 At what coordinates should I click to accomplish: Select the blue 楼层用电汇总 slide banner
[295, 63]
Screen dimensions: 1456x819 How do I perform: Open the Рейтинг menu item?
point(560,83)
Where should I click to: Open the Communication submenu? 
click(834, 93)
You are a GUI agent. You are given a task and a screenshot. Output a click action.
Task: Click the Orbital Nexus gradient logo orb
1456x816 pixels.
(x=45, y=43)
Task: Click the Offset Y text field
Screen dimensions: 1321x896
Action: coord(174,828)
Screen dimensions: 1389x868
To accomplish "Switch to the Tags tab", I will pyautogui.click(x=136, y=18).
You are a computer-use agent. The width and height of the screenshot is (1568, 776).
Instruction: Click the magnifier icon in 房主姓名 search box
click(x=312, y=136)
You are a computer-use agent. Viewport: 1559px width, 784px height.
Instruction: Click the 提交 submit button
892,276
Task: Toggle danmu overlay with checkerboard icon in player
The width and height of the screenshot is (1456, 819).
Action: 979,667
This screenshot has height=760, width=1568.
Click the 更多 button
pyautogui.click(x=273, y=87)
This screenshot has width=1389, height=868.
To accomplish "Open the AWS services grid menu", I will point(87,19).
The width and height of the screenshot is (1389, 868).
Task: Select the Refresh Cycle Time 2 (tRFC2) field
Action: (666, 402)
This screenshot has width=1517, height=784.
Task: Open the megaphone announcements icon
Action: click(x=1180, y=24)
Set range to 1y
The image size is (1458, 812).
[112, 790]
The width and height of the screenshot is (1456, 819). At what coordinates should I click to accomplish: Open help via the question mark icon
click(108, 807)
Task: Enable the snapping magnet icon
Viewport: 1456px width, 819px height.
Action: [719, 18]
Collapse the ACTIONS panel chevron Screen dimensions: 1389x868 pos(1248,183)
....
_TASK TO CARRY OUT_
Copy exactly, word for word, the line with "Instruction: Click the 提交 submit button" through the final line of the listing.

_ANSWER TO THIS TASK_
Instruction: Click the 提交 submit button
892,276
Task: Toggle danmu overlay with checkerboard icon in player
The width and height of the screenshot is (1456, 819).
Action: 979,667
This screenshot has height=760, width=1568.
Click the 更多 button
pyautogui.click(x=273, y=87)
This screenshot has width=1389, height=868.
To accomplish "Open the AWS services grid menu", I will point(87,19).
The width and height of the screenshot is (1389, 868).
Task: Select the Refresh Cycle Time 2 (tRFC2) field
Action: (666, 402)
This screenshot has width=1517, height=784.
Task: Open the megaphone announcements icon
Action: click(x=1180, y=24)
Set range to 1y
The image size is (1458, 812).
[112, 790]
The width and height of the screenshot is (1456, 819). At what coordinates should I click to accomplish: Open help via the question mark icon
click(108, 807)
Task: Enable the snapping magnet icon
Viewport: 1456px width, 819px height.
Action: [719, 18]
Collapse the ACTIONS panel chevron Screen dimensions: 1389x868 pos(1248,183)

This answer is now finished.